For a more typical view I looked at 10 sites ranked around 10,000. The frontend time is 92%, higher than the 76% of the Top 10 sites and even higher than the 80-90% suggested by the Performance Golden Rule.
To bring this rule home to the attendees I showed the backend and frontend times for their websites. The frontend time was 84%. This helped me get their agreement that the longest pole in the tent was frontend performance and that was the place to focus.
Afterward I realized that I have timing information in the HTTP Archive. I generally don’t show these time measurements because I think real user metrics are more accurate, but I calculated the split across all 50,000 websites that are being crawled. The frontend time is 87%.
It’s great to have this updated information that shows the Performance Golden Rule is as accurate now as it was back in 2007, and points to the motivation for focusing on frontend optimizations. If you’re worried about availability and scalability, focus on the backend. But if you’re worried about how long users are waiting for your website to load focusing on the frontend is your best bet.
HTTP Archive: 2011 recap
I started the HTTP Archive back in October 2010. It’s hard to believe it’s been that long. The project is going well:
- The number of websites archived has grown from ~15K to ~55K. (Our goal for this year is 1M!)
- In May we partnered with Blaze.io to launch the HTTP Archive Mobile.
- In June we merged with the Internet Archive.
- Joining the Internet Archive allowed us to accept financial support from our incredible sponsors: Google, Mozilla, New Relic, O’Reilly Media, Etsy, Strangeloop, and dynaTrace Software. Last month Torbit became our newest sponsor.
- As of last week we’ve completely moved to our new data center, ISC.
I’m pleased with how the WPO community has contributed to make the HTTP Archive possible. The project wouldn’t have been possible without Pat Meenan and his ever impressive and growing WebPagetest framework. A number of people have contributed to the open source code including Jonathan Klein, Yusuke Tsutsumi, Carson McDonald, James Byers, Ido Green, Mike Pfirrmann, Guy Leech, and Stephen Hay.

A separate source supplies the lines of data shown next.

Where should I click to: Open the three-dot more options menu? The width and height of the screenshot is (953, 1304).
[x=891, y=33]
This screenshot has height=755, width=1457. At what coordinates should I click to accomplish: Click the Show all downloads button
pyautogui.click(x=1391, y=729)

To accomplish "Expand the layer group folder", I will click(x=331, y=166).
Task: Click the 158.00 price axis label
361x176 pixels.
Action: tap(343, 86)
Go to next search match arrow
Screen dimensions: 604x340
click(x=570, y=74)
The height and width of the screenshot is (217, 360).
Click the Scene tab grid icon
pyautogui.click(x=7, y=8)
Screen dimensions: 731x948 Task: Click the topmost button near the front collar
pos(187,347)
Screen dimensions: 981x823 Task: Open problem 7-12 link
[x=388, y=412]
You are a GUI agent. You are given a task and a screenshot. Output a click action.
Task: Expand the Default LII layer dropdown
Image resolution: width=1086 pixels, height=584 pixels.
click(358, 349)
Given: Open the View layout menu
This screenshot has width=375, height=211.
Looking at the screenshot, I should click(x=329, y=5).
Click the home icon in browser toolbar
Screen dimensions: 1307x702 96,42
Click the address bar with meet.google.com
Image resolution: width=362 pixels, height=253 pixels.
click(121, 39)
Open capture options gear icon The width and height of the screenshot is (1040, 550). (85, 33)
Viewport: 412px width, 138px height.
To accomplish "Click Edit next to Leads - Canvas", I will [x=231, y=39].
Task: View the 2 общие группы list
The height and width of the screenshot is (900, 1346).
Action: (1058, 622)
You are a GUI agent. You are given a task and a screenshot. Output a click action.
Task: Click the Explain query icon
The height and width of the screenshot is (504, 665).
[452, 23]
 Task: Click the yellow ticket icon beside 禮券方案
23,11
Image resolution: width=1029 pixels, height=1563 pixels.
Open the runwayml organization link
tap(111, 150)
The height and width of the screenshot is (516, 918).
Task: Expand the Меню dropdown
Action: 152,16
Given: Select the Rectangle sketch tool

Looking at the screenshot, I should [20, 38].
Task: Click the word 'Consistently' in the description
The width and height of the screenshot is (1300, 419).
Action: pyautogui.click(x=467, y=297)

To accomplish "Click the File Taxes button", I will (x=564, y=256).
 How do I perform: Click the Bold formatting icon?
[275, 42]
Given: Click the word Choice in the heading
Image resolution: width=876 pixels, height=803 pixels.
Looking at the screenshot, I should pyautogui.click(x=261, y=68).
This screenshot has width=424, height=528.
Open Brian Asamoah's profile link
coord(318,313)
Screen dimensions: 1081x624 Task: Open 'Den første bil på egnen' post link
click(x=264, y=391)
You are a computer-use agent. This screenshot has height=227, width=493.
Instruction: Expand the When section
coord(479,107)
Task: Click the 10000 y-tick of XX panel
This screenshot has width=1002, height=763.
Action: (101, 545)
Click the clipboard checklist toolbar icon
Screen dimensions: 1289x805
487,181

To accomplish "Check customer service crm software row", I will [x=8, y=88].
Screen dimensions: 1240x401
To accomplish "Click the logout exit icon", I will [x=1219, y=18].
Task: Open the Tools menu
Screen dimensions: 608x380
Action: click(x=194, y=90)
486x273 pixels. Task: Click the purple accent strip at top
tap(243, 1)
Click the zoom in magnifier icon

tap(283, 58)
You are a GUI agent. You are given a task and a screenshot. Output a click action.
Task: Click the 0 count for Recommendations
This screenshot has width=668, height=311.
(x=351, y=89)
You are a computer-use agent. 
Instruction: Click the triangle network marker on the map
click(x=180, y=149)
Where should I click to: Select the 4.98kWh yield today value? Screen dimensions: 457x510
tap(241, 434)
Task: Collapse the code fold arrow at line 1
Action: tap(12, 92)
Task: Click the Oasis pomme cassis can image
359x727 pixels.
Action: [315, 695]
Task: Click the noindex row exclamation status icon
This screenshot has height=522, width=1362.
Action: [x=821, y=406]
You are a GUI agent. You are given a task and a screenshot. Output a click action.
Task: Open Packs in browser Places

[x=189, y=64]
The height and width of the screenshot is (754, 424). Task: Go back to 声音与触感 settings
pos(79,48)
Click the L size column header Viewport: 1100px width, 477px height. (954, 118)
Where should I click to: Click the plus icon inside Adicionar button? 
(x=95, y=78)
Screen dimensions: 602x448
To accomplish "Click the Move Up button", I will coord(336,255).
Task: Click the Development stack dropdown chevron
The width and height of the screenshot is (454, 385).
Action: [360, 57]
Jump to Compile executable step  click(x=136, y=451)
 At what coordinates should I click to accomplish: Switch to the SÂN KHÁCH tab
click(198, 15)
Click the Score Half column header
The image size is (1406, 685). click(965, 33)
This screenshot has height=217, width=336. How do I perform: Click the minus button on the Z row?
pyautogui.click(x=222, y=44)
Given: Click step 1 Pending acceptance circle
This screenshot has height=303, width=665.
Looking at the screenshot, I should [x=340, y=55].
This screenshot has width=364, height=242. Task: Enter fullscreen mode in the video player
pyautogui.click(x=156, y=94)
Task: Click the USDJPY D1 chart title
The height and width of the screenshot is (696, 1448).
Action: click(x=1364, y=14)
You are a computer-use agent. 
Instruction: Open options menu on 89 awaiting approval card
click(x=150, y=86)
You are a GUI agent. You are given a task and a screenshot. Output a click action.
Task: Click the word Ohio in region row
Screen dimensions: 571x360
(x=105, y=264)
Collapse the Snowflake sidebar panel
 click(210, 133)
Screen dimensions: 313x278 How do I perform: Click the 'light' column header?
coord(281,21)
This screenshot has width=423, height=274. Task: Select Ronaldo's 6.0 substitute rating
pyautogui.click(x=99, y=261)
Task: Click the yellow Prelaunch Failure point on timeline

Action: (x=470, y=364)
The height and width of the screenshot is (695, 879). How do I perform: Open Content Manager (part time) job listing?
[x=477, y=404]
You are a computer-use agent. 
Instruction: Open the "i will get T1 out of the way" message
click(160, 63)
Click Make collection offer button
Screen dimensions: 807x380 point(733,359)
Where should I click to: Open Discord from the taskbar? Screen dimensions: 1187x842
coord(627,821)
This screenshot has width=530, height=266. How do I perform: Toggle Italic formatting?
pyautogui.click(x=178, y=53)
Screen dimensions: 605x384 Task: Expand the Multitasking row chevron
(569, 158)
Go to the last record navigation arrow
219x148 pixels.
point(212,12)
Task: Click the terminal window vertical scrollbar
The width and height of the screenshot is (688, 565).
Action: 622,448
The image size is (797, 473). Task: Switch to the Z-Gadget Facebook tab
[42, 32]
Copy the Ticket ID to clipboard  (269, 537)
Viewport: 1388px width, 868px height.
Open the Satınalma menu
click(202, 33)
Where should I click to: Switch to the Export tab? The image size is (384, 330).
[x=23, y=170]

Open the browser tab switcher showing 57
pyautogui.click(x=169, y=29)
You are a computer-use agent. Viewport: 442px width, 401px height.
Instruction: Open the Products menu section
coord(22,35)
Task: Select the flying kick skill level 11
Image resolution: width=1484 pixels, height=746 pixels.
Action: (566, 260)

This is our first complete calendar year archiving website statistics. I want to start a tradition of doing an annual recap of insights from the HTTP Archive.
2011 vs 2012
The most noticeable trend during 2011 was the size of websites and resources. Table 1 shows the transfer size of content types for the average website. For example, “379kB” is the total size of images downloaded for an average website. (Since the sample of websites changed during the year, these stats are based on the intersection trends for 11,910 websites that were in every batch run.)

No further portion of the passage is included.